Now that sermons don’t touch as they once did but crisis of values is deepening what do we do? Abhinavgupta long back suggested turning to art to get education in values and help in the ultimate journey of life – quest for transcendence. Mathew Arnold long back saw in art a substitute for religious instinct and many postmodern thinkers, following Nietzsche, have already been championing certain version of artistic or aesthetic route to get meaning back into our lives in an age when theologies aren’t so impactful or credible for some. Many may today dispute conventional proofs of existence
of God but none can deny the proof from beauty that art makes so dazzlingly available for us. Islamic metaphysic of beauty that defines God as Beauty can’t be questioned by anyone who has healthy instinct for beauty intact. Atheism may be defined as impoverished taste for beauty or jaundiced eye for beauty.

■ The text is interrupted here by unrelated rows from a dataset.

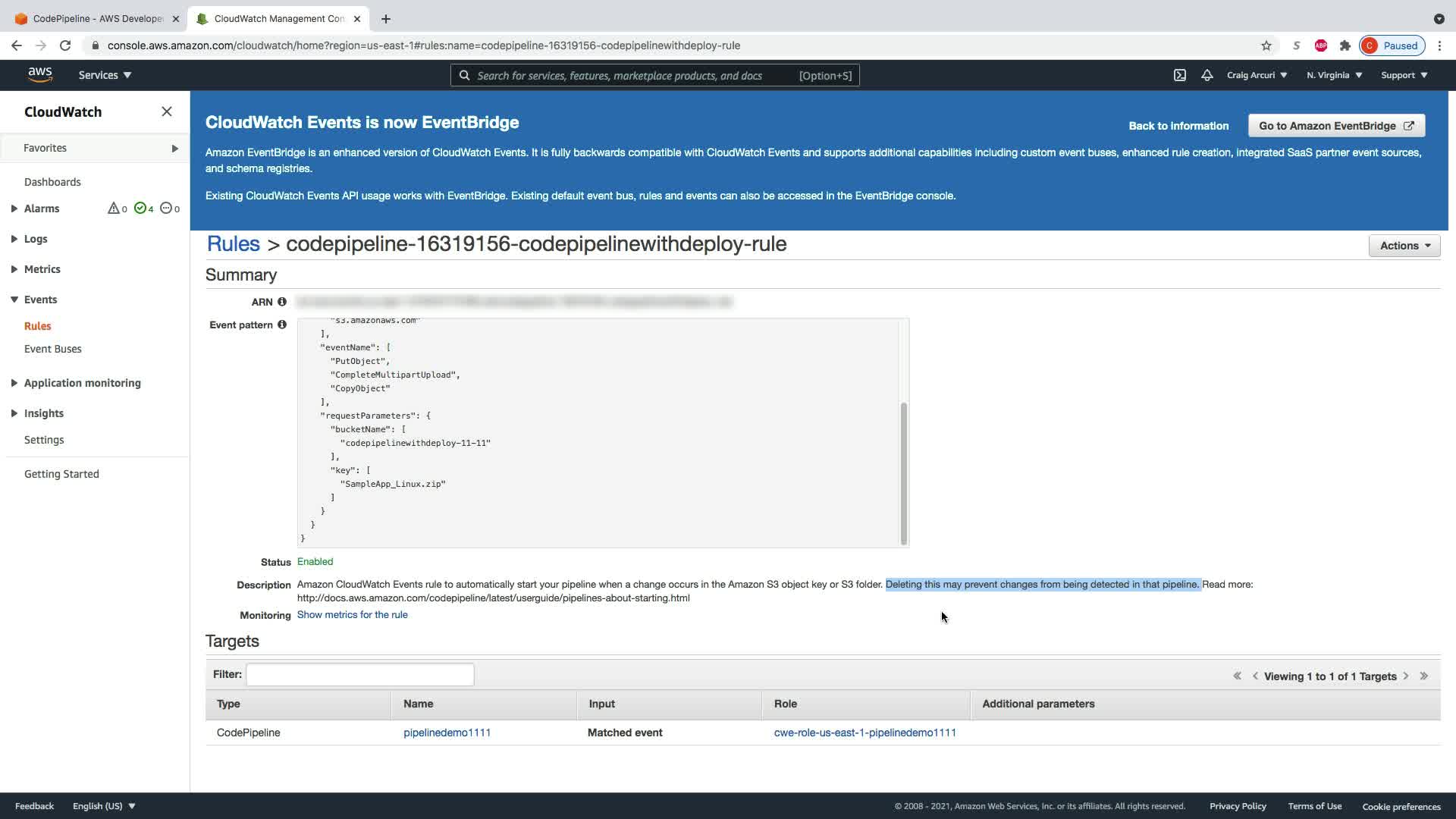1456x819 pixels.
Task: Open the pipelinedemo1111 target link
Action: (447, 733)
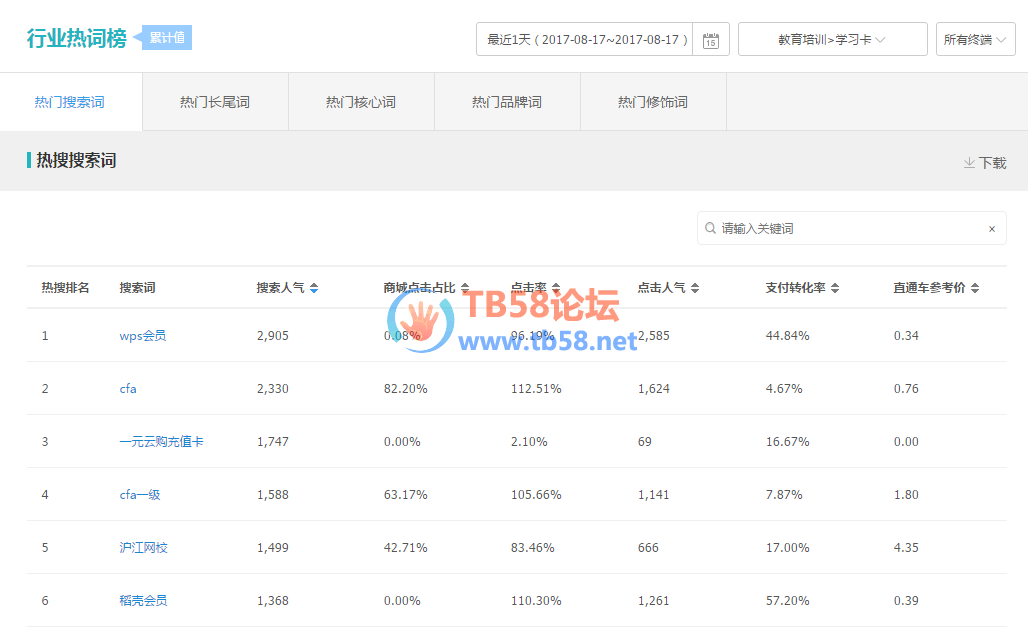Open the calendar date picker icon
The height and width of the screenshot is (642, 1028).
[710, 40]
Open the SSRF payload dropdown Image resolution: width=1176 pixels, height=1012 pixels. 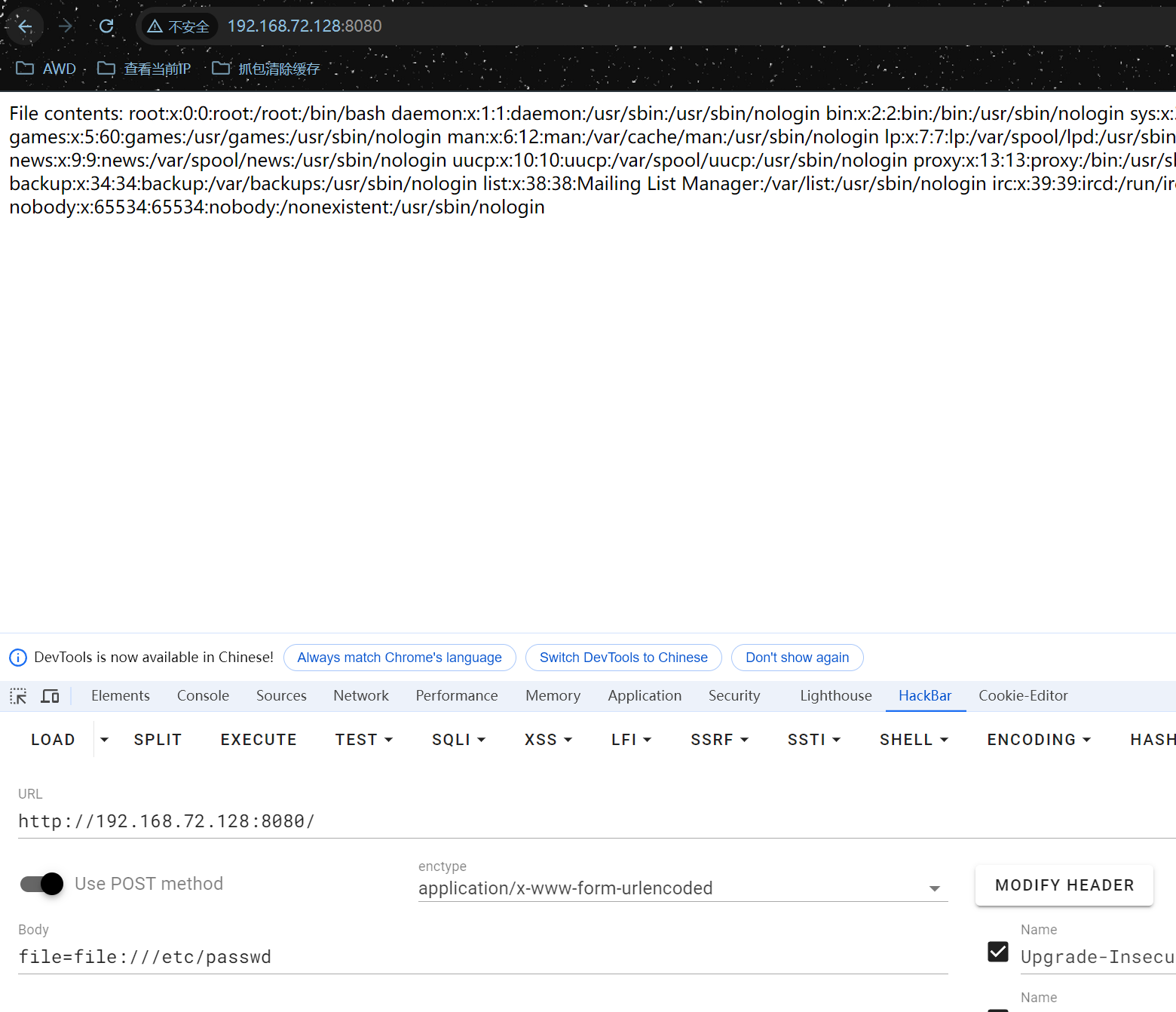click(720, 740)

What a great news it is that art lovers have finally got some space in the capital of the State to sit, to research, to deliberate, to dialogue on art, the language of the Self. God speaks to us through many languages, but none is more easily understandable  or pleasing than that of art. That explains central place of art in Islamic spirituality. Without artistic sense houses, clothes, gardens, articles for daily usage, all those things that crafts produce, can’t be made the way God or our theomorphic nature requires. In fact one can say all that is not made in conformity with artistic principles enunciated by traditions is cursed. Art is a question of our religion, our higher life of spirit. It is absolutely central to culture and identity. We need to see art as ritual for purification and discipline and thus support to contemplation leading to the vision of essences and delivery of man from samsara or his reconciliation to the ground of existence

Tail Piece:

 What artist community has seen opening of the Gallery One as a grand shrine of art lovers as
they can refresh their souls by visiting it, others pass by as if it is of no account. Students for excursions or educational tours should preferably visit such spaces to acquaint themselves about their unknown dimension that gives us peep into the Heaven here and now. We are all artists in the sense defined by Greeks and other traditions as makers of objects who need beauty to live better lives but only few know this. Let us discover the artist in us. Let us learn what ails modern art industry and have dialogue with our artists, reorient the museum culture or art exhibition culture towards that end that characterized traditional cultures including the Kashmir of Shah-i-Hamdan –a sanctuary of crafts – and help them to retrieve our great heritage in art and carry it forward.